В понедельник, 27 ноября, Ульяновск простился с известнейшим в городе человеком, профессором Исааком Гринбергом. Он и ушел так, как жил: стараясь не особенно обременять собой других.

Ему шел 81-й год, но Исаак Павлович был настолько молод духом и энергичен, что мало кто верил в эти его годы. Он и общался со всеми на равных, и потому не могло прийти и в голову, что перед тобой настолько пожилой уже человек. С ним можно было шутить, его можно было пытаться разыграть, он мгновенно понимал, в чем дело, отвечал в твоем же стиле, и общение получалось очень легким и простым.

По вечерам, после работы, он читал «Курьер», который выписывал, и ему доставляли его домой. И было у него какое-то инстинктивное чувство грамотности, почему его глаз автоматически отмечал все орфографические ошибки в текстах. Иногда звонил мне домой, и у нас бывал примерно такой диалог:

– Это тот самый Гринберг. Ты ведь знаешь, что я главный зануда в городе?

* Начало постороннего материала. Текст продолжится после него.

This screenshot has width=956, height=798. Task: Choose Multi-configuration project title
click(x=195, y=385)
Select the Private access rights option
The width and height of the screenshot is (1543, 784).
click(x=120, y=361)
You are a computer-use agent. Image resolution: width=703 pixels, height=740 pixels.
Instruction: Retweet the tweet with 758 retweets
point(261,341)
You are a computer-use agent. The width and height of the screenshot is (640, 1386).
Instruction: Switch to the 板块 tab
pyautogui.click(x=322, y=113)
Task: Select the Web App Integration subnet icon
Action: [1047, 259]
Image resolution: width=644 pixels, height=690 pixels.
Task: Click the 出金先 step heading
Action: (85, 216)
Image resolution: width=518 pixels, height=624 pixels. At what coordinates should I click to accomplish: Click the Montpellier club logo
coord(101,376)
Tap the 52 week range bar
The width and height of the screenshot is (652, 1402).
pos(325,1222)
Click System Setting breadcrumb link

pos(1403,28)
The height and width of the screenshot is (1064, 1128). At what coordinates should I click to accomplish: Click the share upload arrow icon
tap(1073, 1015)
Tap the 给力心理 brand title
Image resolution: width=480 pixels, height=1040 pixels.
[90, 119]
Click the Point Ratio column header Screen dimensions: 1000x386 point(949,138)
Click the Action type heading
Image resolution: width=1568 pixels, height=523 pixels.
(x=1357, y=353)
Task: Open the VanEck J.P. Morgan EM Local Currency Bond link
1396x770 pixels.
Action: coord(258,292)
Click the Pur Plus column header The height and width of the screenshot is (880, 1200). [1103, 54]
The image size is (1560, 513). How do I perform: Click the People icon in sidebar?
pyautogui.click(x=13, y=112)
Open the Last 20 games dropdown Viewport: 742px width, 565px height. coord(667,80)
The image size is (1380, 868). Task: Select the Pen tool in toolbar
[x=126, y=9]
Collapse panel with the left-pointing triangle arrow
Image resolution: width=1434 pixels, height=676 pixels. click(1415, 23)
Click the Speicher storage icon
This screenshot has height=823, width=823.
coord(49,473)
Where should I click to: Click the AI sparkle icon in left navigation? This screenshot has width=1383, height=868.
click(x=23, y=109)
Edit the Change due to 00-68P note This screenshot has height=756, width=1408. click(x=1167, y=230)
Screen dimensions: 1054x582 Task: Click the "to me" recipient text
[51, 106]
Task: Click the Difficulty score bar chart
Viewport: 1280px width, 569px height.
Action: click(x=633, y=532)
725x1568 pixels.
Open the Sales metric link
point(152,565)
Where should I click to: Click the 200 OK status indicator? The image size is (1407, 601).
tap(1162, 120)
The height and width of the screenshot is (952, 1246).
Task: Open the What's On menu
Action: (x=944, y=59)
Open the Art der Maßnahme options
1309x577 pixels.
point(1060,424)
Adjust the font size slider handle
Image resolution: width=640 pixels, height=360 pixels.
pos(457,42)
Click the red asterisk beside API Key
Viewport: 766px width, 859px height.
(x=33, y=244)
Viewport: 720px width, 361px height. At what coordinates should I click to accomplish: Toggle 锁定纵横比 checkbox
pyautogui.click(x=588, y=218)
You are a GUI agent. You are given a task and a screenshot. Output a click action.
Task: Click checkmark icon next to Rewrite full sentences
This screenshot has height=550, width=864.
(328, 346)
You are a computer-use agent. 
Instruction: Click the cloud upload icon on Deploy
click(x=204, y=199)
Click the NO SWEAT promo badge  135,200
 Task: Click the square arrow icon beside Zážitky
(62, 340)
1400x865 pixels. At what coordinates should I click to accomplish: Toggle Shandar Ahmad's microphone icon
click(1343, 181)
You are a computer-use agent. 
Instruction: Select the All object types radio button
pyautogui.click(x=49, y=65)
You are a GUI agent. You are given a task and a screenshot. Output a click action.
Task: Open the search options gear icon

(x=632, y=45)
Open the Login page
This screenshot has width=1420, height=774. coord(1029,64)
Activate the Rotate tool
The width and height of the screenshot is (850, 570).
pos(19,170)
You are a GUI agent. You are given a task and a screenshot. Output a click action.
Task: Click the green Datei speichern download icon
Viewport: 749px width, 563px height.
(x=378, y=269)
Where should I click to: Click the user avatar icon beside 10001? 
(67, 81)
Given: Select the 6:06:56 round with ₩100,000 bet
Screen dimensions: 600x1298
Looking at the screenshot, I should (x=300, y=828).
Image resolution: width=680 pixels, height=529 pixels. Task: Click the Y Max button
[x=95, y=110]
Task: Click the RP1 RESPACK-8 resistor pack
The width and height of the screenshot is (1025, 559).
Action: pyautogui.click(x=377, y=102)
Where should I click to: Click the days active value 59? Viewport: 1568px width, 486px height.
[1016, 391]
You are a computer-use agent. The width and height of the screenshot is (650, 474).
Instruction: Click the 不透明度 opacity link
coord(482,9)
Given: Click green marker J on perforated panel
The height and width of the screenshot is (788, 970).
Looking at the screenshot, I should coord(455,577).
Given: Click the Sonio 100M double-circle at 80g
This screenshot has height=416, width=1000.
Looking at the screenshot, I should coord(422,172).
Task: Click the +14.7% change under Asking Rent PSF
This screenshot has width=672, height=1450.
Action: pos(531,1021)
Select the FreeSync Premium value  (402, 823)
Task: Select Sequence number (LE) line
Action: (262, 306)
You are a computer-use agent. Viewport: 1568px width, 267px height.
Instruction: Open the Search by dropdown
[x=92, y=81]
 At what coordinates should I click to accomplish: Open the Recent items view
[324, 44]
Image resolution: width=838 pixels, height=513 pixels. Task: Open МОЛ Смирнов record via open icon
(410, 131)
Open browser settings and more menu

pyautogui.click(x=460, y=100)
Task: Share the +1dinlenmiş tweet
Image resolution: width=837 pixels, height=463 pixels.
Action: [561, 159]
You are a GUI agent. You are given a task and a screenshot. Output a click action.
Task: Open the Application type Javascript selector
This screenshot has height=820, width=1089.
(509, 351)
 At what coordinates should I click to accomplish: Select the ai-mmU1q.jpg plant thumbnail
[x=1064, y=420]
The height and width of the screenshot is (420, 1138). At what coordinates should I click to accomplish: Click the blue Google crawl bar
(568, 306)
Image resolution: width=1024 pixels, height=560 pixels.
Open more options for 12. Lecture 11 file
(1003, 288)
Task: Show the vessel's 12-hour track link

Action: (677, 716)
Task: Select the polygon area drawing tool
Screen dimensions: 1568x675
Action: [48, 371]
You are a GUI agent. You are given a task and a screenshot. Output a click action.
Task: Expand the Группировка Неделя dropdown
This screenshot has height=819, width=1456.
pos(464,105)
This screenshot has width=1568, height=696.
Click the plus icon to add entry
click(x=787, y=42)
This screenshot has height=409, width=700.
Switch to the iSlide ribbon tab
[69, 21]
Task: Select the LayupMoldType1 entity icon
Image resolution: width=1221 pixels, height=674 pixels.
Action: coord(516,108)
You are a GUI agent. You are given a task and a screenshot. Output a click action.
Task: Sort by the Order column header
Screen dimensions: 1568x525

– Ну, не только в городе, чего уж там, Исаак Павлович, не будем скромничать. Сегодняшний номер взял, какую страницу открывать?

– Открой третью.

– Открыл, где не хватает запятой или, может, где-то лишняя? Я сейчас же и исправлю.

– Да, я у себя уже исправил, и у нас с тобой будет два номера без ошибок.

– Исправляю.

И так далее. На церемонии прощания в Доме офицеров прозвучали слова о принципиальности и обязательности. И вот это – об Исааке Павловиче, сказал человек, знавший Гринберга больше 50 лет.

Мы много раз убеждались и сами, что если Исаак Павлович что-то пообещал, разобьется, но обещание выполнит.

И в мелочах, и в крупном. Для него, впрочем, не было мелочей – в любую проблему он вникал как в главную и вместе с тобой искал ее решение. Но при всей своей принципиальности оставался человеком деликатным, дружелюбным и боялся ранить даже словом. Причем и тех, кто по отношению к нему вел себя бесчестно, а иногда и подло, как это было в случае с кредитом, который он выдал от лица своей фирмы под поручительство хорошо известного ему человека. Человек этот вместе со своим партнером начал потом крутить с возвратом денег, намереваясь, как мы поняли, просто кинуть Гринберга. Ознакомившись с этой историей, мы предложили Исааку Павловичу написать о ней в газете. Ведь это же хамство, убеждали мы его, сказав, что нам нужны документы, мы напишем, а он потом прочитает. Он прочитал и спрашивает:

– А не слишком жестко, они ведь, может, не хотели так?

– Давайте смягчим.

Несмотря на явное хамство заемщиков Исаак Павлович продолжал с ними встречаться, обсуждать отсрочки выплаты долга, подписывать соглашения об этом, потом снова встречаться, подписывать новое соглашение. Притом что речь шла не о тысяче или двух, а о нескольких миллионах, которые ему были позарез нужны. Безграничное терпение и безграничная в его глазах презумпция невиновности кого бы то ни было!

Исаак Павлович, в чем я совершений убежден, был бы прекрасным мэром города. Был бы прекрасным губернатором. И был бы прекрасным премьером или президентом страны – при его ясном уме, масштабности мышления, не застилающей и отдельную жизнь простого человека, и умении четко структурировать проблемы, как глобальные экономические или политические, так и житейские. Он считал, что здравоохранение должно быть государственным, качественным и бесплатным и что государственное здравоохранение не должно быть хуже частного. Призывал быть бережными с молодежью, которой якобы ничего не надо, хотя она на самом деле сбита с толку взрослыми, говорил он. Его взгляд на все был как компас здравомыслия и соучастия, внимательного и человеколюбивого, кто бы к нему с чем ни обратился. Мало сегодня таких.